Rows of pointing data
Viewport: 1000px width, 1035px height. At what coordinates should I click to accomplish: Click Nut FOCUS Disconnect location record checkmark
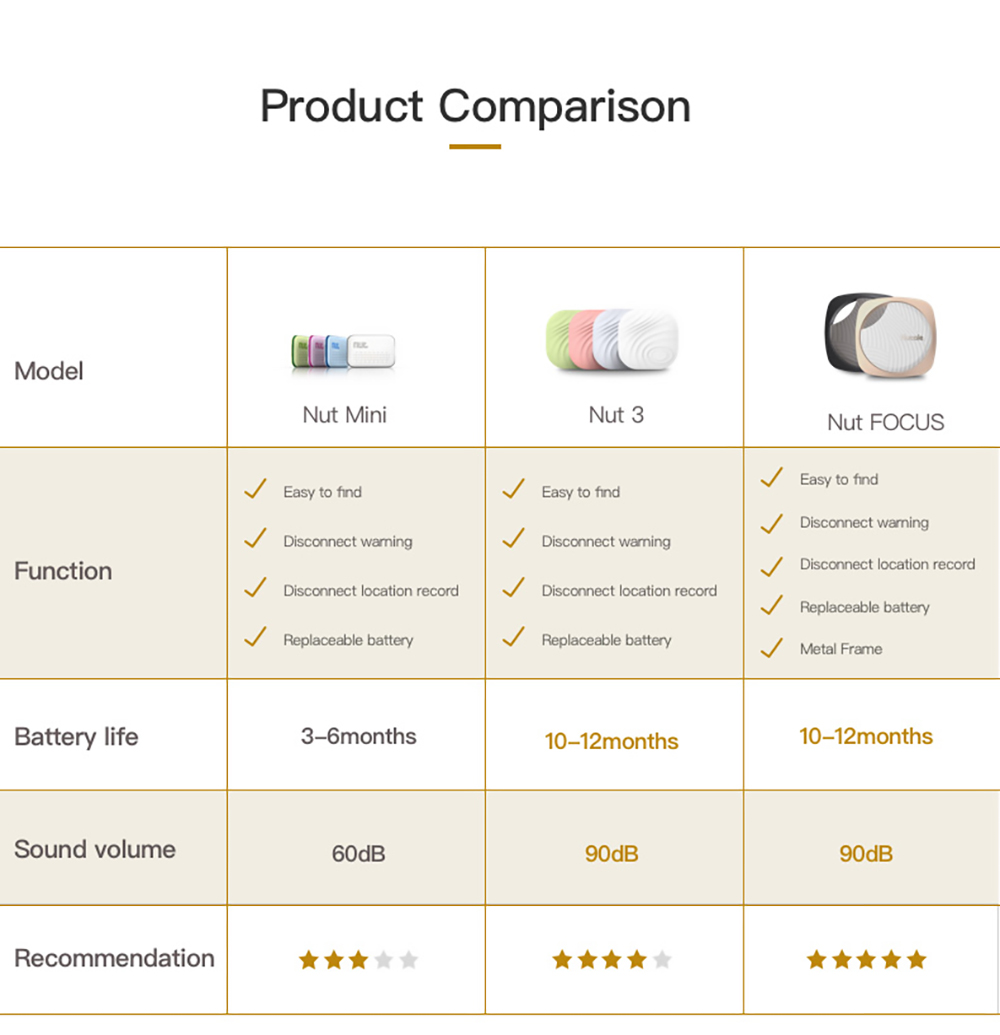[x=772, y=566]
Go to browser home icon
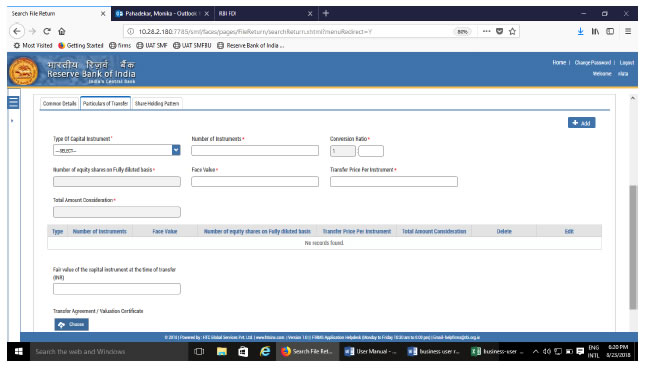The width and height of the screenshot is (649, 368). tap(62, 31)
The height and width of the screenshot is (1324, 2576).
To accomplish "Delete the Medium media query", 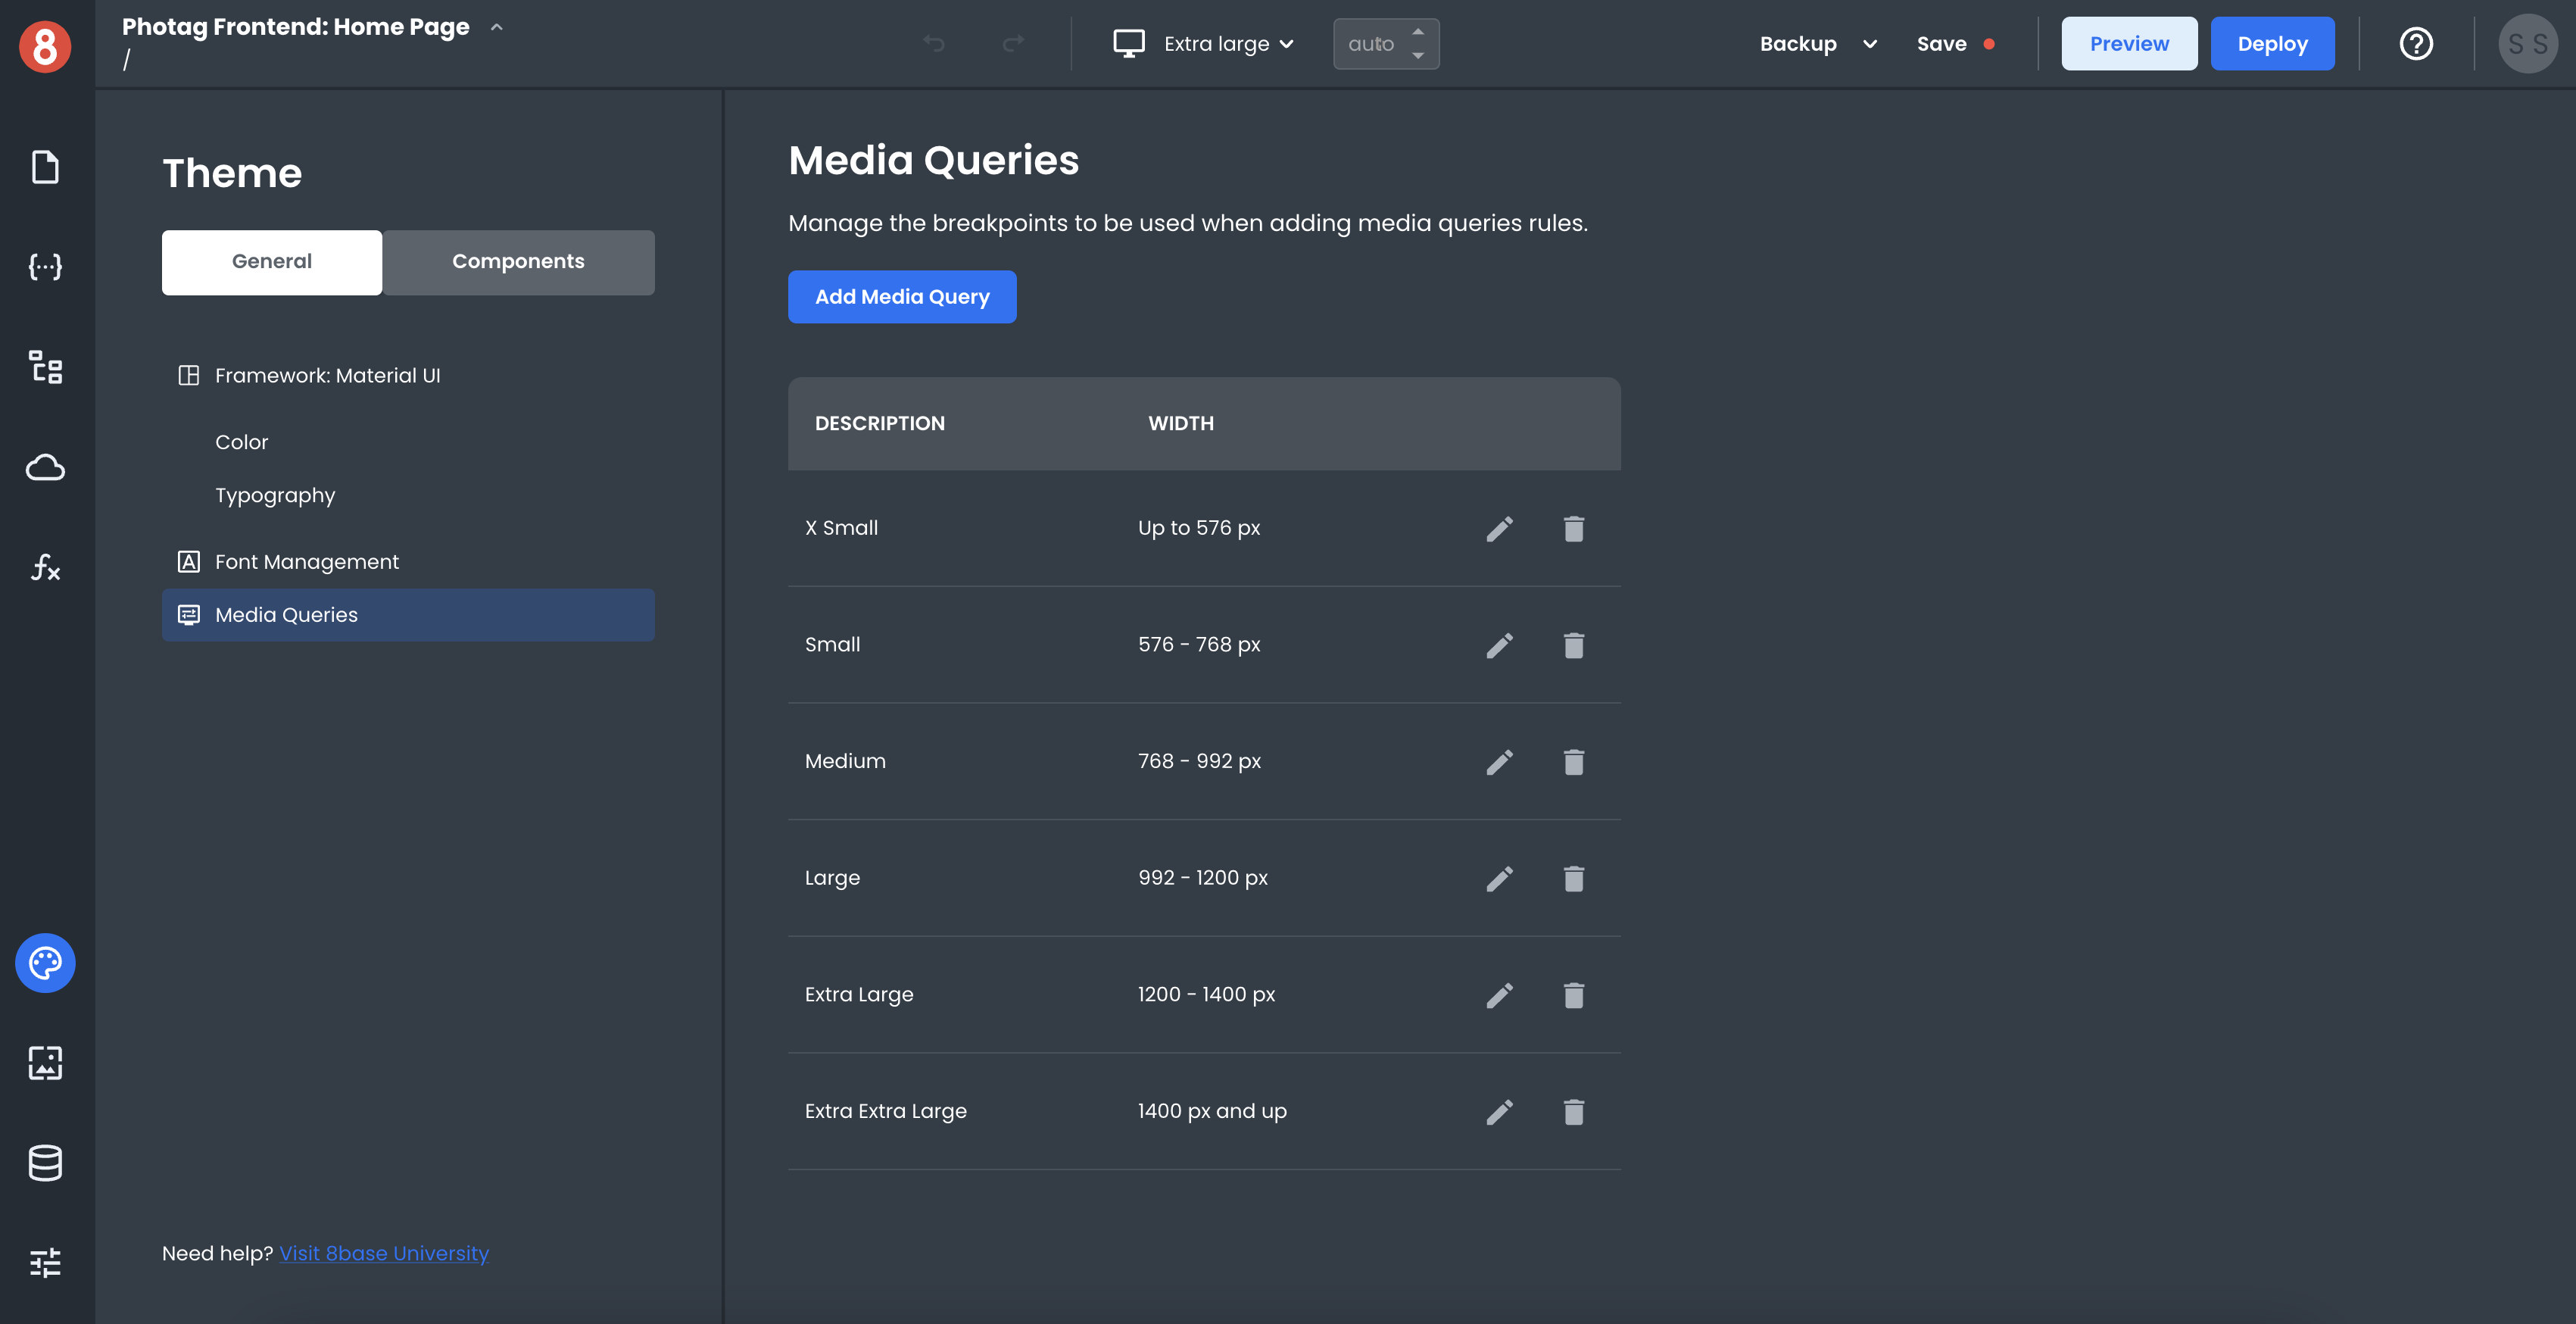I will pos(1573,762).
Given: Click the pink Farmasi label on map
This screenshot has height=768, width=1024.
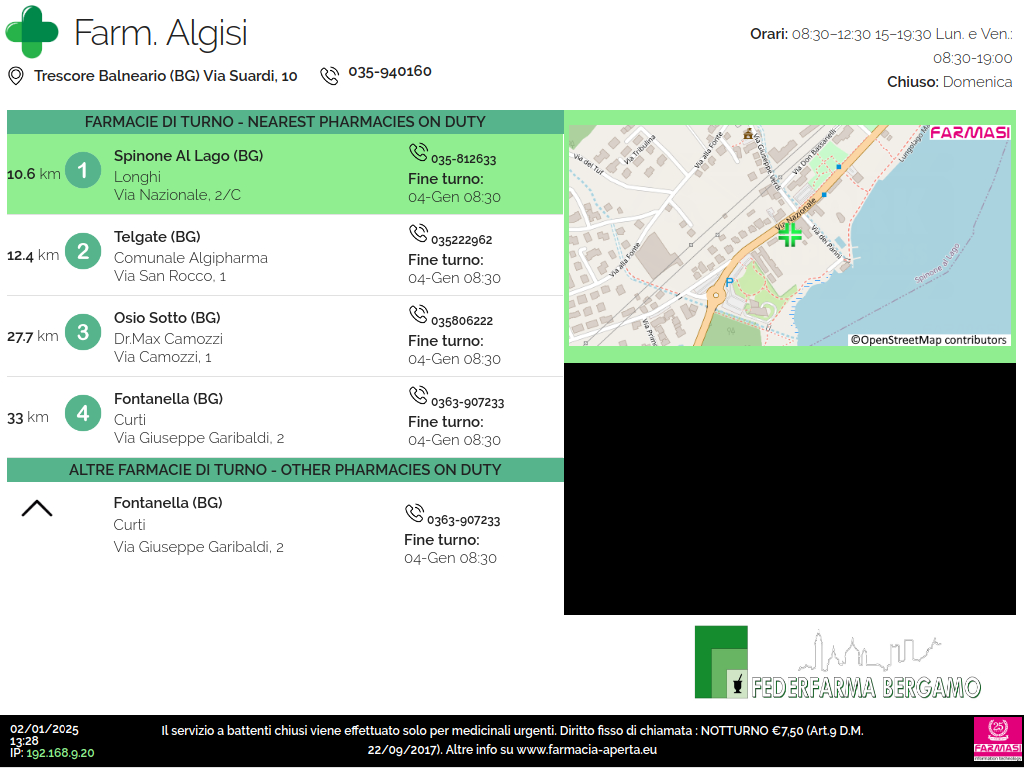Looking at the screenshot, I should 969,133.
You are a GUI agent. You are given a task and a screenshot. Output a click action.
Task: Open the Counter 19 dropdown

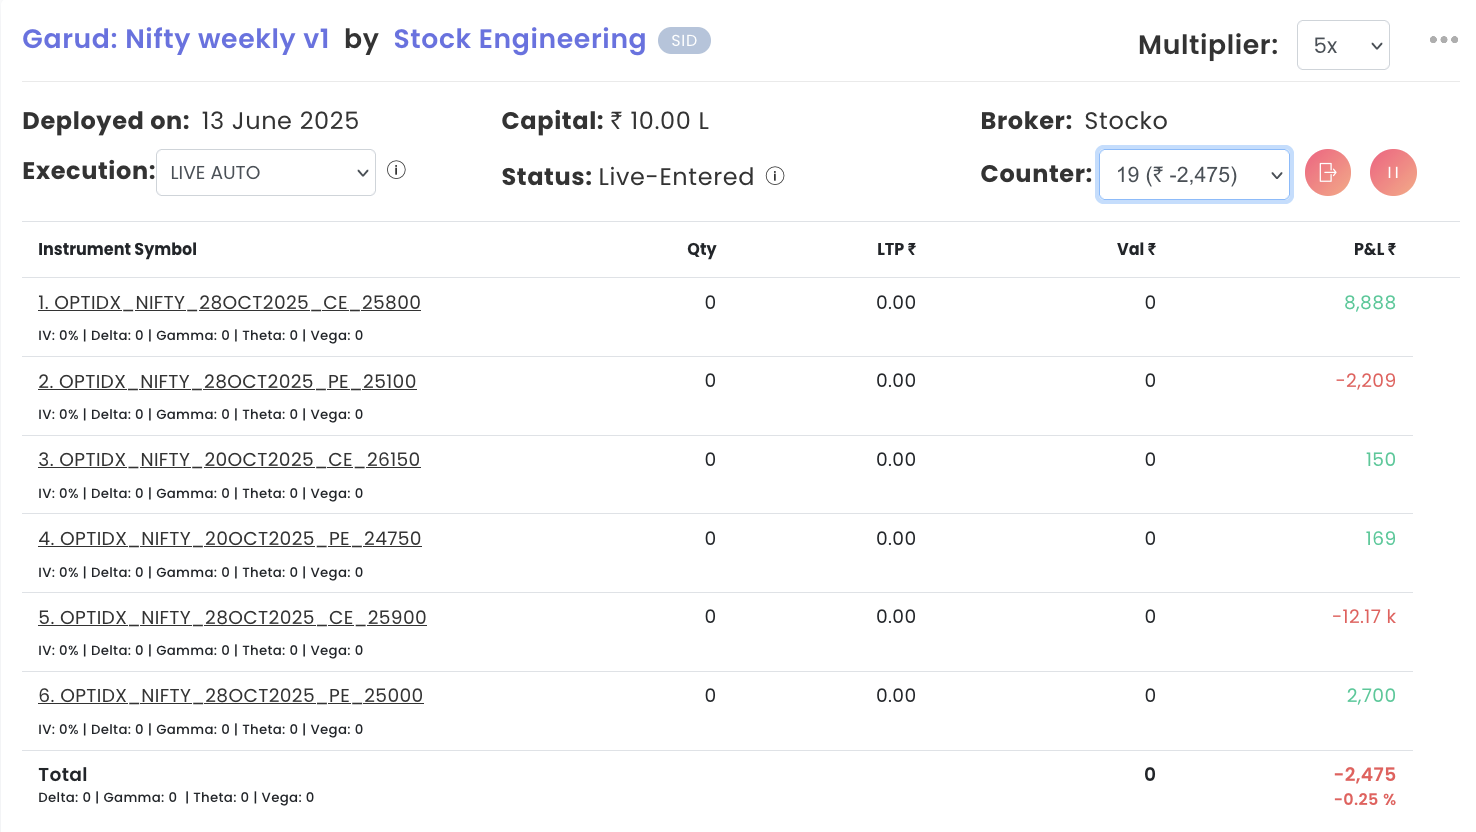tap(1194, 175)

**Objective:**
Copy out the lines of the items from the one containing "You are a GUI" through the end of the items, word for word. Omit the pictures.

**Exercise solution:**
You are a GUI agent. You are given a task and a screenshot. Output a click action.
Task: Open the Counter 19 dropdown

tap(1194, 175)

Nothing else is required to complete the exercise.